I entirely agree with his description "threaded code" for the way I'm approaching the new dynarec engine. I want to stress tha this is just the early stages. The intention is to develop a stable platform from which I can incrementally move towards what would be considered more conventional dynamic code generation. I want (and now have) a nice solid platform from which I can implement things in chunks of 2-3 hours, which I can easily fit into an evening after work.
So I'm currently in the process of replacing generic calls to handle individual opcodes with specialised code which avoids the function call overhead and can hardcode register locations and immediate values. I can also optimise certain things very well. As an example there is no 'mov' instruction on the MIPS architecture so you quite often see ops like 'or a0, a1, r0' (which just ORs the value in a1 with 0 and stores the result in a0).
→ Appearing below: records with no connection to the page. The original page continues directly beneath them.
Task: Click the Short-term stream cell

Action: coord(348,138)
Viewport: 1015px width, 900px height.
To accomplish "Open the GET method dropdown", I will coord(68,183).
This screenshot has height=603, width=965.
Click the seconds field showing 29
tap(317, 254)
I can write the code to handle OR to simplify this particular situation by just directly copying the contents of register a1 to a0, and therefore avoid the logical operation altogether.
As another example, here's the code I wrote last night to handle LUI (the operation to load a 16 bit value into the upper half of the low-32 bits of the N64 register):
LUI( PspReg_T0, immediate );
SetVar( &gGPR[rt]._u32, PspReg_T0 );
if (immediate >= 0)
SetVar( &gGPR[rt]._u32, PspReg_R0 ); // Clear tops bits
SRA( PspReg_T1, PspReg_T0, 0x1f );
SetVar( &gGPR[rt]._u32, PspReg_T1 ); // Set top bits
In the code I talked about on Sunday, handling this instruction would involve 13 ops: 2 to load the value of the opcode into the argument register, and another to call the 10 op-long function 'R4300_LUI' (Daedalus's instruction handler for LUI).
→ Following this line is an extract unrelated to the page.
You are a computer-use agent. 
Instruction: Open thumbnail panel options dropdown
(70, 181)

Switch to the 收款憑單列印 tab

With the code above this is reduced to 4 ops in the worst case (if the immediate value is negative), or just 3 ops if the value is positive. Also, there is no branching. To give a speicifc example, this N64 opcode:
LUI at, 0x8034
now causes this PSP code to be generated:
LUI t0, 0x8034
SW t0, 8(s0) ; s0 points to the emulated register set
SRA t1, t0, 0x1f
SW t1, 12(s0)
My intention is to spend the next few days reimplementing the most commonly used opcodes in this way. By that point I think the major overhead will shift from the cost of all of the function calls to the generic handlers to the cost of storing loading the emulated registers each time they're referenced (you'll notice in the snippet above I call SW twice - once for each half of the 64 bit N64 register.)
From previous experience, register caching is where the real speedups come from with dynamic recompilation. Memory accesses are typically an order of magnitude slower than register access so anything I can do to avoid them in the recompiled code will be a huge improvement.
If anyone is curious, I've been reading these two papers on fast register allocation for dynamic code generation:
Linear Scan Register Allocation - Poletto, Sarkar. 1999
A fast, memory-efficient register allocation framework for embedded systems - Thammanur, Pande. 2004
[Edit 23:40 - fix markup]